Renaissance Studies at Yale is an interdisciplinary program involving graduate students of philosophy, history, art history, classics, Italian, French, Spanish, English, and comparative literature. In that spirit of collaboration, we encourage graduate student papers which address questions of ethics, honor, and virtuous behavior in the Renaissance broadly considered, even if they are only loosely connected with Shakespearean studies. The hope is that Shakespeare's works will serve in this case not as a sole focus, but instead as a case study and point of entry for more general discussions of the peculiarities of competing moral paradigms in the Renaissance.

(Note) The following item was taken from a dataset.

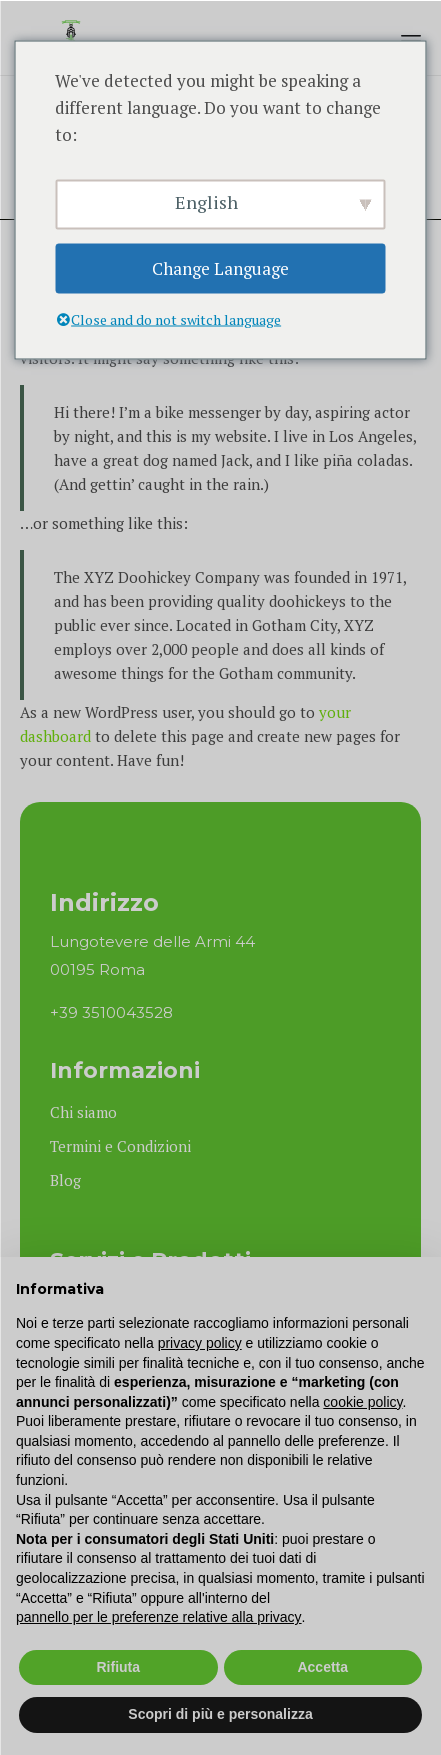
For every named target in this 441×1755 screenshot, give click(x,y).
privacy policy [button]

Topics of special interest include:

- radical Protestantism
- Neostoicism
- Epicureanism
- Montaigne: sources, reception, influence, and imitators
- Machiavelli, Machiavellianism, and the stage Machiavel
- Romanitas
- the possibility of moral self-sufficiency
- Aristotelianism; post-medieval Scholasticism and its discontents
- divine grace and the human will; Augustinianism and Pelagianism
- crimes of passion; legal and philosophical problems of accountability
- conflicts between Christianity and classical ethics
- the moral role of honor
- virtue and the constraints of political obligation
- the influence of classical historians: Plutarch, Tacitus, Sallust, Livy
- the influence of classical literature: Seneca, Virgil, Ovid
- the ethics of rhetoric: Cicero, Ciceronianism, Seneca, Atticism
- Shakespeare's contemporaries: Jonson, Marlowe, Webster, Chapman

The symposium will feature plenary lectures by Gordon Braden, University of Virginia, on Shakespeare and classical ethics, John Cox, Hope College, on Shakespeare and Christian ethics, and Lars Engle, University of Tulsa, on Shakespeare and Montaigne.

Please send an abstract (approx. 300 words) for a 20-minute presentation to Patrick Gray, Committee Chair, by email to patrick.gray@yale.edu, subject line, "Shakespeare and Renaissance Ethics," by July 1, 2010. Proposals should include the title of the proposed paper, presenter's name, institutional affiliation, email address, mailing address, and telephone number.

This symposium is made possible by support from the Elizabethan Club of Yale University and the Dean's Fund at Yale for Student-Organized Symposia.